On July 13, CMS released its annual proposed rule for payments under the Medicare Physician Fee Schedule, which would make many temporary Medicare flexibilities for mental and behavioral health services permanent. If finalized, the rule would allow beneficiaries to receive such telehealth services from home, reimburse providers for audio-only services, and keep certain recently added services on the Medicare telehealth list through December 31, 2023. The rule would require an in-person visit within six months prior to an initial telehealth service and at least once every six months thereafter, but CMS is seeking input on whether a different interval may be necessary or appropriate.
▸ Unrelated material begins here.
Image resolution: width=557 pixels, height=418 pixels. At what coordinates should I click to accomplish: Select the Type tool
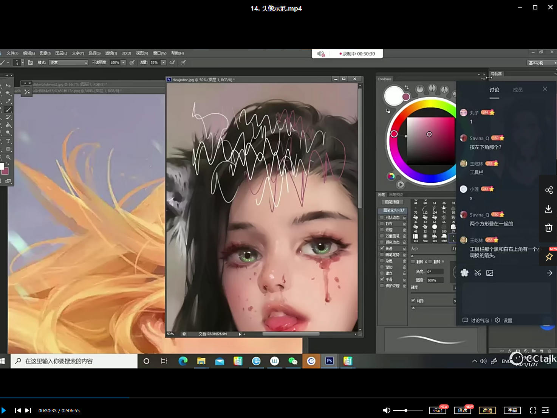[x=8, y=141]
The agency is also soliciting comment on:
- Whether additional documentation should be required in the patient’s medical record to support the clinical appropriateness of audio-only telehealth;
- Whether or not audio-only telehealth for particular high-level services should be covered; and
- What additional guardrails should be put in place in order to minimize concerns about program integrity and patient safety.
Several states have passed or proposed payment parity legislation that would permanently require insurance coverage and/or reimbursement for certain telehealth services at a level equal to in-person visits. For example, legislation was recently enacted in Oklahoma requiring payment parity for all telemedicine services. In states like Georgia and California, laws require equal coverage for both virtual and in-person services, but allow payers and providers to negotiate alternate payment rates. A recent Connecticut law requires payment parity for telehealth services under its state Medicaid program, and a Massachusetts law mandates payment parity for behavioral health services.
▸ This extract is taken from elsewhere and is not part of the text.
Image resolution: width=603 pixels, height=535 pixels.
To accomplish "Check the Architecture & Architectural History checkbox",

In response to the pandemic, the Office for Civil Rights (“OCR”) announced several telehealth flexibilities to allow providers to care for patients remotely during the pandemic. OCR announced it would not impose penalties on providers for noncompliance with certain HIPAA obligations in connection with their “good faith provision of telehealth” using any non-public communication platform, such as FaceTime or Zoom.
Given increasing concerns about cybersecurity and privacy risks, we expect continued discussions at the federal and state level about how to safeguard patient’s health information while allowing continued access to telehealth services. Providers should conduct a comprehensive risk assessment of its privacy and security protections and vendor agreements to ensure all telehealth technologies and IT systems comply with HIPAA standards.